Ms Sturgeon said: ‘I found myself searching for any sign that he recognised how difficult this has been for others too. First and foremost to the woman who believed his behaviour to be inappropriate.
‘But also to those who had campaigned with him, worked with him, cared for him and considered him a friend and now stand, unfairly accused of plotting against him.
‘That he was acquitted by a jury of criminal conduct is beyond question. But I know, just from what he told me, that his behaviour was not always appropriate.
‘And yet across six hours of testimony, there was not a single word of regret, reflection or a simple acknowledgment of that. I can only hope in private the reality might be different.’

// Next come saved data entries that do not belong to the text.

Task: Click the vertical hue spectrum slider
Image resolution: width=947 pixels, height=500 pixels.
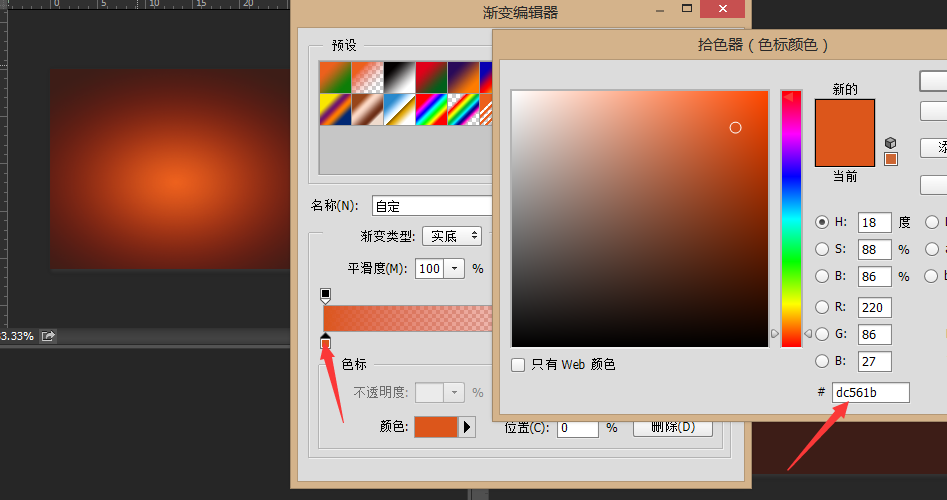Action: 791,218
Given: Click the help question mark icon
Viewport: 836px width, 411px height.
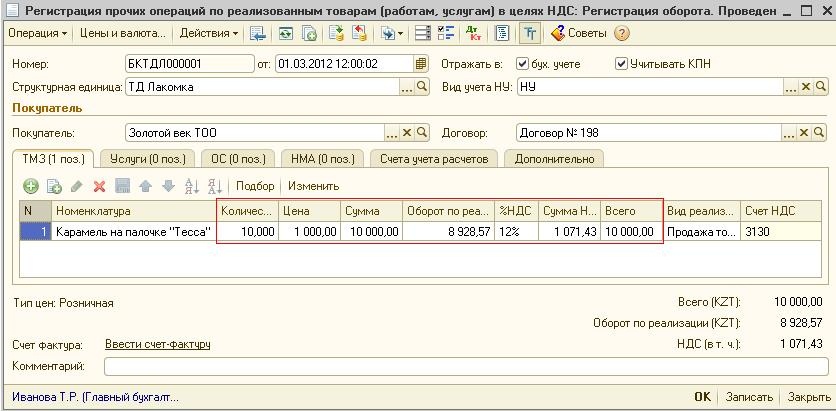Looking at the screenshot, I should tap(622, 33).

Ms Sturgeon, 50, served for seven years as Mr Salmond’s deputy before succeeding him as first minister in 2014.
She told MSPs that he ‘was a tough guy to work with’ and on occasions told him he had crossed a line with his behaviour.

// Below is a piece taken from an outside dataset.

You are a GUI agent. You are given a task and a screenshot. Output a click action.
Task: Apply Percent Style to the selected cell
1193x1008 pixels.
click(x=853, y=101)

Their close relationship and strive for Scottish independence over many years also manifested in a close relationship between their staff.
Claims Sturgeon’s staff leaked identity of complainer to Salmond’s ally
Ms Sturgeon said she regarded Mr Aberdein as a friend, but denied claims that one of her staffers had revealed the identity of one of the female accusers to him.
Labour’s Jackie Baillie pressed the First Minister on the claims and called it an ‘extraordinary breach of confidentiality’ and, if proven, a ‘sackable offence’.
But Ms Sturgeon said: ‘I am not accepting that that happened, therefore I am clearly not accepting that was authorised.’
The First Minister accepted this was a ‘matter of contention’.
She added: ‘Certainly in relation to one of the complainants Alex Salmond was pretty clear he had found out through investigations of Scottish Government social media accounts he had found out who that was.
‘And in relation to the other one, and this is the bit I am perhaps speculating on, it must have been the case when he got that letter, because he knew about the incident because he had apologised to the person.
‘So my assumption would be that he would have known that without anybody having to tell him. And I know from what he told me he found out the identity of the other one through his own investigations.’
A statement from Mr Salmond’s spokesperson released as Mr Sturgeon was giving evidence said: ‘Mr Salmond has lodged a formal complaint with the permanent secretary to the Scottish Government under the civil service code, on the conduct of the official who is alleged to have breached civil service rules, by disclosing the name of a complainant in the Scottish Government process.’
Claims Sturgeon’s staff leaked to Daily Record to bury bad press about her
Further scrutiny focused on a leak to the Daily Record newspaper that that revealed details of the complaints against Mr Salmond.
Ms Sturgeon said: ‘I can tell you they didn’t come from me, or anyone acting on my instruction or request.’
And she said she had no knowledge of claims conveyed by Ms Baillie that the Daily Record was leaked the information to spike an upcoming story on Ms Sturgeon.
‘That is a new part of the conspiracy I’m hearing for the first time,’ Ms Sturgeon said.
Ms Sturgeon was also confronted by Tory MSP Margaret Mitchell about her knowledge of 30 sexual harassment claims against five SNP ministers over the course of 10 years.
Responding after Ms Mitchell described the complaints, Ms Sturgeon said: ‘Forgive me, I don’t know exactly what you’re referring to in terms of five SNP ministers.’